* GOAL OF THE EXERCISE
In the interview excerpt below, copy the passage word for word, beginning at the words "Is his mother" and stopping after "grow out of it.".

++++ TEXT EXCERPT

Is his mother wary of social media? “I think it’s just a teenage thing,” she says. “They don’t have to look in the mirror for hours now and hog the bathroom, because they can just take selfies. It’s kind of the same thing. They have a retouching app - I think they grow out of it.
”The actress says that she “wasn’t a teenager who was obsessed at that time with hair and make-up and looking in the mirror”. She didn’t have her first modelling job until the relatively advanced age of 29.“When I was younger, I was much more self-conscious than I am now, which doesn’t make sense because, in retrospect, I had a better body 30 years ago,” she muses. “But there are different stages in your life. For me, a big change was when my father died [in 1996], when suddenly so much fell into perspective and I started worrying a lot less about trivial things. And once I had my son, again I just let go of so many things.
“When it’s just you, there is a lot more time to worry about yourself. Once there’s something else it just dissipates. You don’t really have much time to look in the mirror and ‘ooh’ and ‘ahh’ and pinch bits, because you’re busy.
”Sitting inches from one of the most immaculate women I’ve ever seen - in the flesh, she has a strangely unreal quality - I struggle to believe this. But she is undeniably busy.

++++++++
++++ DATA TO EXAMINE

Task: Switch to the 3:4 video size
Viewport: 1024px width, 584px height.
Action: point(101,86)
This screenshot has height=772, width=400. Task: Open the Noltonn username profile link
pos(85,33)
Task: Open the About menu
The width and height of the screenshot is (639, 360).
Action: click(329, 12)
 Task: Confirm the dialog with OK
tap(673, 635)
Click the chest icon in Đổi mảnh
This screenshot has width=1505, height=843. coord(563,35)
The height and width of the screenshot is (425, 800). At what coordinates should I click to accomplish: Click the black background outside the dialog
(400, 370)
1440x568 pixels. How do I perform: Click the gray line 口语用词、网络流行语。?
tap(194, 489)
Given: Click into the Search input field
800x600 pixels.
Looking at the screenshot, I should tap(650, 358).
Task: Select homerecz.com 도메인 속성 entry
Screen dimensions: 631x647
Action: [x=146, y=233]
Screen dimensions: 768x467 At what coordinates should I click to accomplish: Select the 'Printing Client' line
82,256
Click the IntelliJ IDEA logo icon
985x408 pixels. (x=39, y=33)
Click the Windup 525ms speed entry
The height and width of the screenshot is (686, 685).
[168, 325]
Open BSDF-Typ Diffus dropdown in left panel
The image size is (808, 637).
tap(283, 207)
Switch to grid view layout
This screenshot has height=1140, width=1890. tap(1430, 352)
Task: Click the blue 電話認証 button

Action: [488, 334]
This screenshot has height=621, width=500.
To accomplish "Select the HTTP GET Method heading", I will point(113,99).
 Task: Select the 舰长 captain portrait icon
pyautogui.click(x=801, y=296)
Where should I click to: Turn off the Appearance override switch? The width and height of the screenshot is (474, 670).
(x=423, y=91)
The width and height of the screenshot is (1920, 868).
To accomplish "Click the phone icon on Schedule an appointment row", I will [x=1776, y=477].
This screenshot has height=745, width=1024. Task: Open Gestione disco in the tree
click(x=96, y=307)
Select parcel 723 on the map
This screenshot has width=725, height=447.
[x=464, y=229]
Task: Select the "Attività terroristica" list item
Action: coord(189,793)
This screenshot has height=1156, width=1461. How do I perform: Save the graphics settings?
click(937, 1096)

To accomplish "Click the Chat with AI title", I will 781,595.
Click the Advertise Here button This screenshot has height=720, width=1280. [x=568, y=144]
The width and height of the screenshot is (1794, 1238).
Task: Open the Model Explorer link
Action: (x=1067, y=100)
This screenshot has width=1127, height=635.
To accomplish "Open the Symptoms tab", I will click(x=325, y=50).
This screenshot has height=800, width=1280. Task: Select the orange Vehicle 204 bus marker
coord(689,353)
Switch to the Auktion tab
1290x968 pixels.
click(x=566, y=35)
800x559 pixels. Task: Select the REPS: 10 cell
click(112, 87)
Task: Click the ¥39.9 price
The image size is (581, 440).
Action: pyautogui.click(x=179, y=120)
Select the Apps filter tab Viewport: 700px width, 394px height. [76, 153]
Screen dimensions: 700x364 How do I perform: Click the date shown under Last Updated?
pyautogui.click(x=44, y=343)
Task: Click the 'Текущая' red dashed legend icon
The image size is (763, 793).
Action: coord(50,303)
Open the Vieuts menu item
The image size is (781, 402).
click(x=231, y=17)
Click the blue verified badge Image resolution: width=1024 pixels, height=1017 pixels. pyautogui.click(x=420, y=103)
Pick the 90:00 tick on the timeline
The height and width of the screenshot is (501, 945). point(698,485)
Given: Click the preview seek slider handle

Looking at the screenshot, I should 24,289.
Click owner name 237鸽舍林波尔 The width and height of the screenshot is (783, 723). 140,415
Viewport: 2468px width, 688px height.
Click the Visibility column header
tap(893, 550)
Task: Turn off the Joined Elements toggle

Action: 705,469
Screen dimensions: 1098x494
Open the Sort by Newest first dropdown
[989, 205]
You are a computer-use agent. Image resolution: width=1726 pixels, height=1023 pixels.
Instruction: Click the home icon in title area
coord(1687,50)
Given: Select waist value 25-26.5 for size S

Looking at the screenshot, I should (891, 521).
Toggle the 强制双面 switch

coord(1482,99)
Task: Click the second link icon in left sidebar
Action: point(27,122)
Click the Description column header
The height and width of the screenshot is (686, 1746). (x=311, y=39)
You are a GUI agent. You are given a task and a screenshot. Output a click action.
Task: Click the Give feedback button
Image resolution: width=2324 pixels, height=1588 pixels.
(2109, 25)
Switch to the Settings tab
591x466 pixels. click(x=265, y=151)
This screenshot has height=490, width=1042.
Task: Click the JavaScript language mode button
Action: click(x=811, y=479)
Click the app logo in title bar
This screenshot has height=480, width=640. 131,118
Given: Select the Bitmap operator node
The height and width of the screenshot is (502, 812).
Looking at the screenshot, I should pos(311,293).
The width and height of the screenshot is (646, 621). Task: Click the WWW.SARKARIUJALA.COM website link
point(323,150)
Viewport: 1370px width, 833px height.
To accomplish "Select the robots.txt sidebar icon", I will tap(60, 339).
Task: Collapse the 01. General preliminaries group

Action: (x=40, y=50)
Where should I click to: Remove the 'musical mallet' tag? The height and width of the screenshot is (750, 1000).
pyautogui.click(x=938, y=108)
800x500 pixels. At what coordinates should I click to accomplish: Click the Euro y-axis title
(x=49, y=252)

++++++++

* EXERCISE ANSWER
Is his mother wary of social media? “I think it’s just a teenage thing,” she says. “They don’t have to look in the mirror for hours now and hog the bathroom, because they can just take selfies. It’s kind of the same thing. They have a retouching app - I think they grow out of it.